REQUIREMENT —
Return only the lines from the top of the data down to the one that holds "Screen dimensions: 1024x553", both included, without any pictures.

RECORDS FOR THIS TASK —
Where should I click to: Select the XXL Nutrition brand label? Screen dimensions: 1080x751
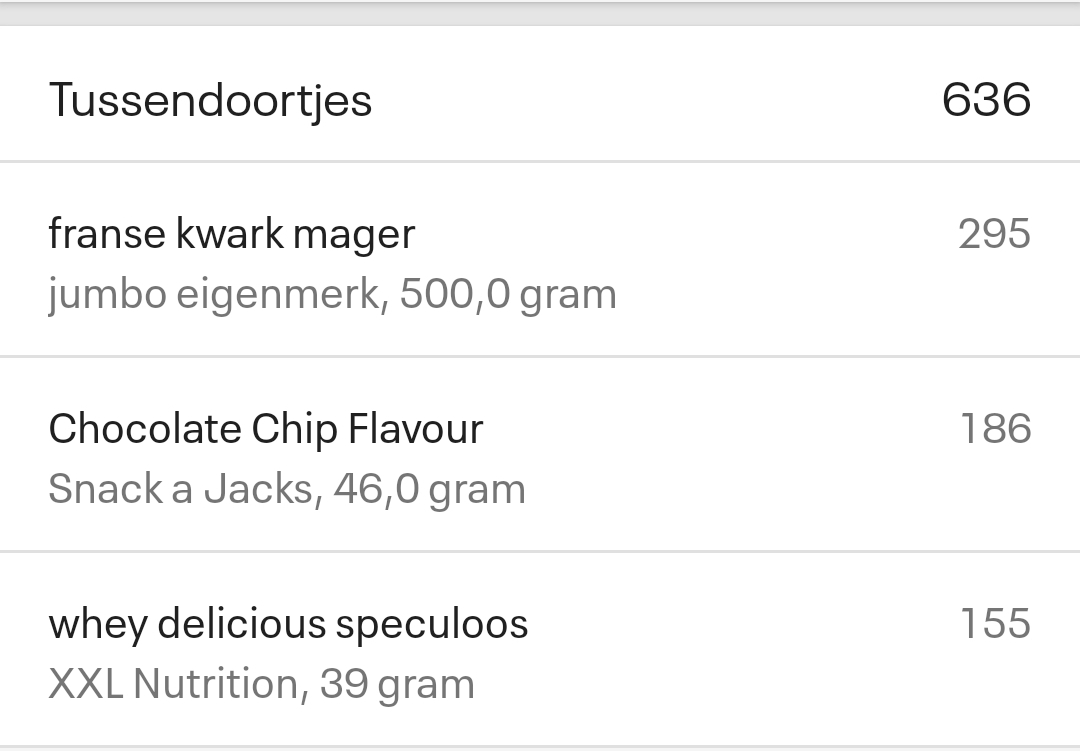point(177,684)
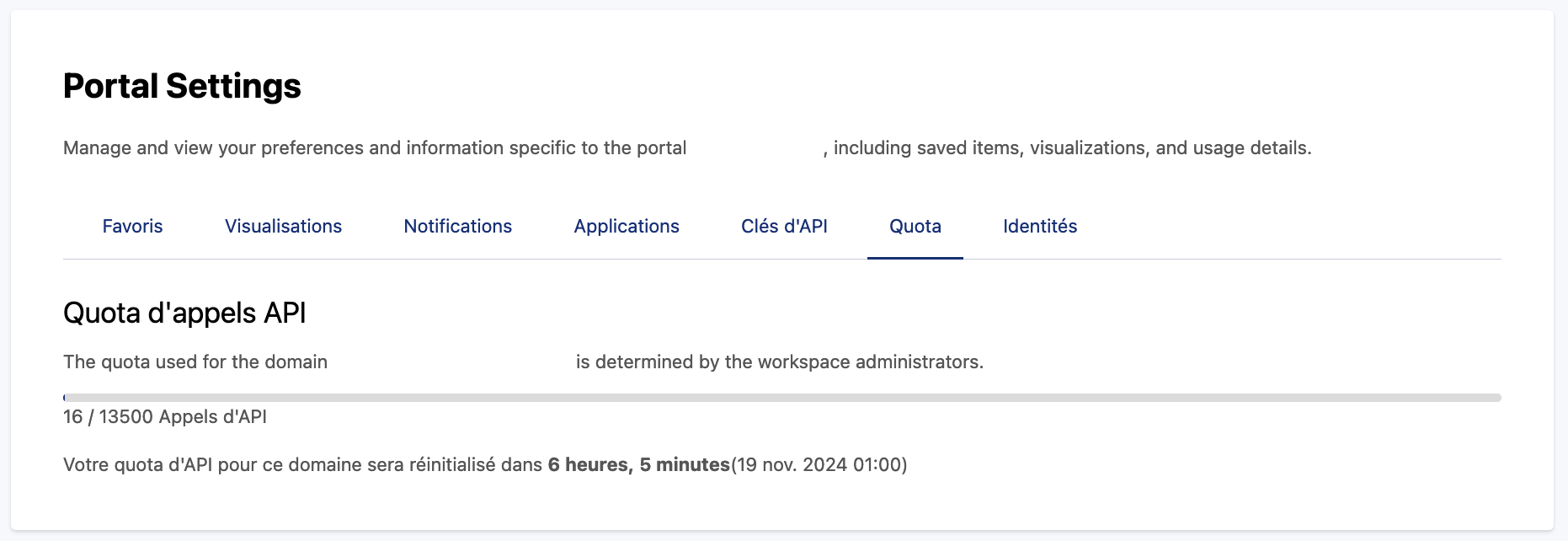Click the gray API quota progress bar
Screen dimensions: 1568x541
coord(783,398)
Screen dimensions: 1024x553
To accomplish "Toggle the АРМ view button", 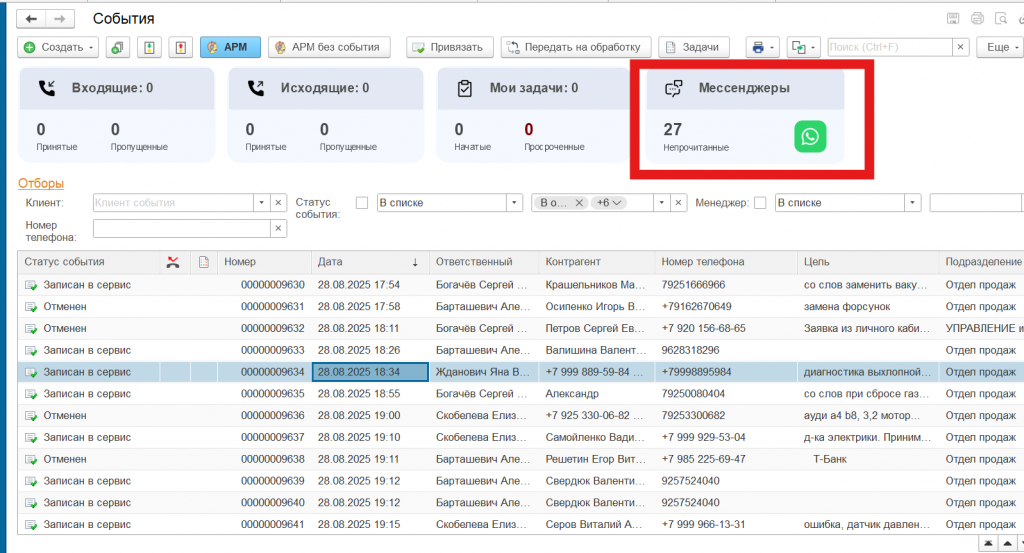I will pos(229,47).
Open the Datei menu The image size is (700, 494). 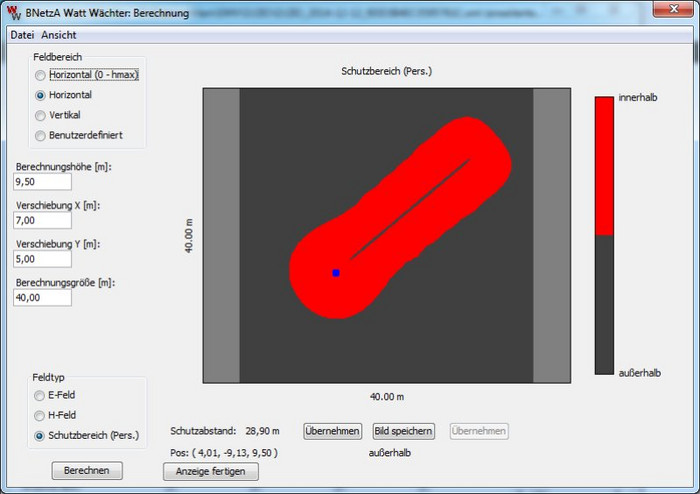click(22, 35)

YOUR RESPONSE —
Where should I click to: Select the XXL Nutrition brand label? Screen dimensions: 1080x751
point(177,684)
Click the gray API quota progress bar
Screen dimensions: 1568x541
coord(783,398)
Screen dimensions: 1024x553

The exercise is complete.